Exploring synergistic effects and hydration mechanisms in metakaolin-blended cement system with varying metakaolin and wollastonite content

Abstract

The quest for sustainable construction practices has led to a growing interest in reducing cement consumption, with supplementary cementitious materials emerging as a promising solution. While reactive admixtures have been extensively studied, there is a noticeable research gap regarding inert admixtures, a critical component of cementitious systems. This paper introduces a novel metakaolin-blended cement system, optimizing the metakaolin, wollastonite, and ground quartz ratios to enhance microstructure and performance.

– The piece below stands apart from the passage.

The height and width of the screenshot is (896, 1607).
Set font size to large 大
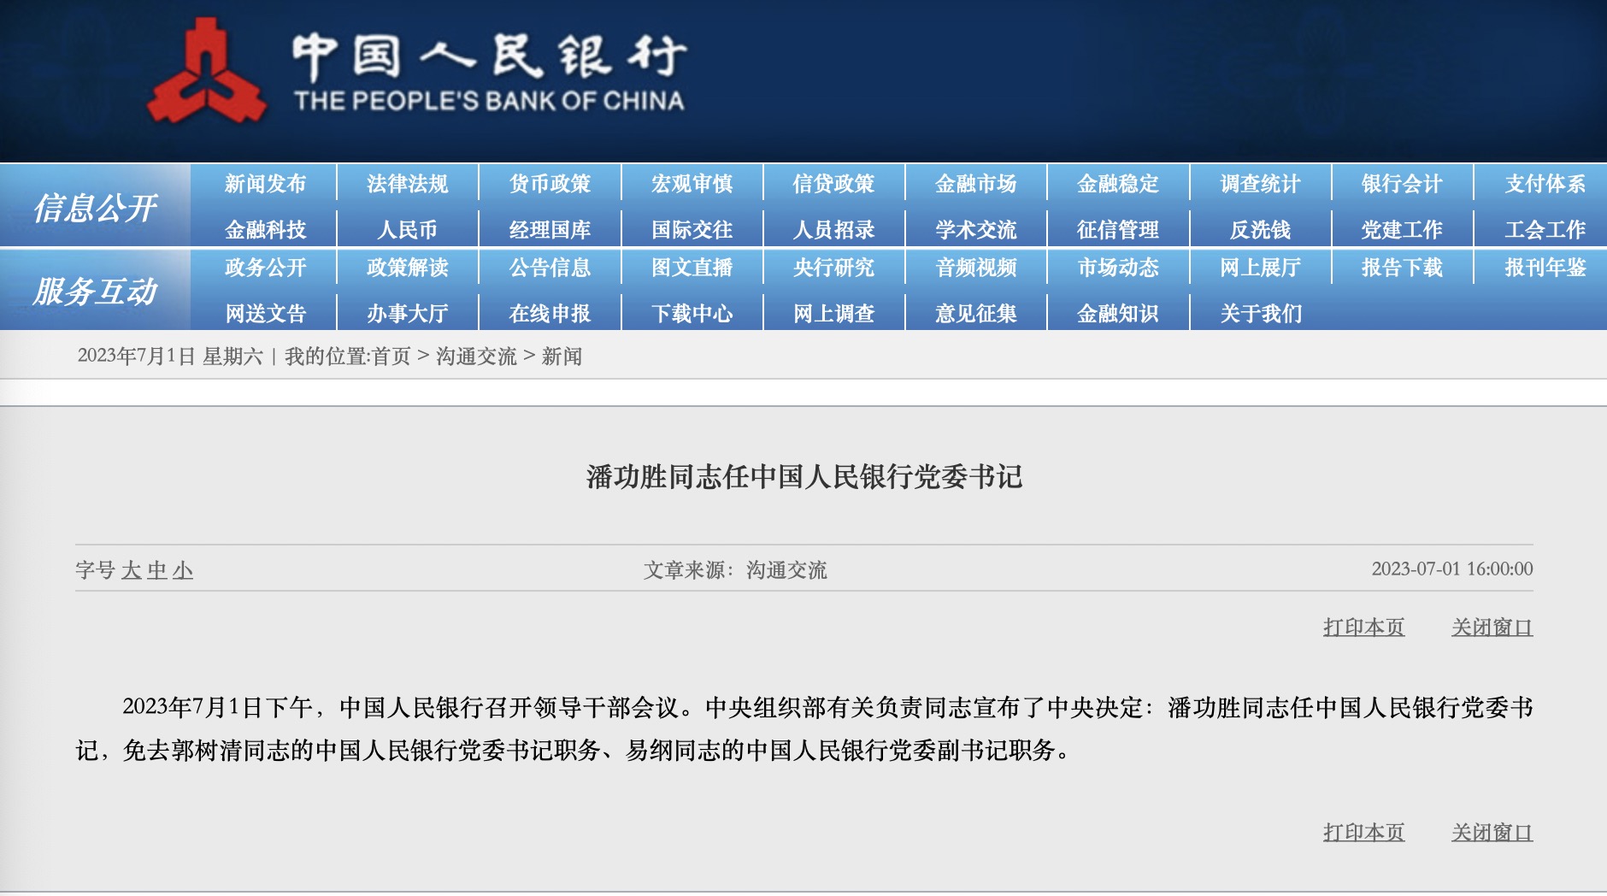point(131,570)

Within this complex quaternary system, we conduct a comprehensive investigation, including assessments of compressive strength, setting times, heat release during hydration, R3 test. Furthermore, we explore hydration products and microstructure through thermogravimetric analysis, X-ray diffraction, backscattered electron imaging, and mercury intrusion porosimetry. The results indicate the influence of wollastonite on clinker reactions and hydration. Although wollastonite slightly increases meso-scale pores, its fibrous shape enhances the overall microstructure. Substituting 50% of metakaolin with wollastonite not only enhances the pozzolanic reactivity but also leads to improved long-term strength. Moreover, the synergistic effect of wollastonite and metakaolin allows for precise tailoring setting times and modulate hydration kinetics, thereby enhancing the overall performance of the cementitious system.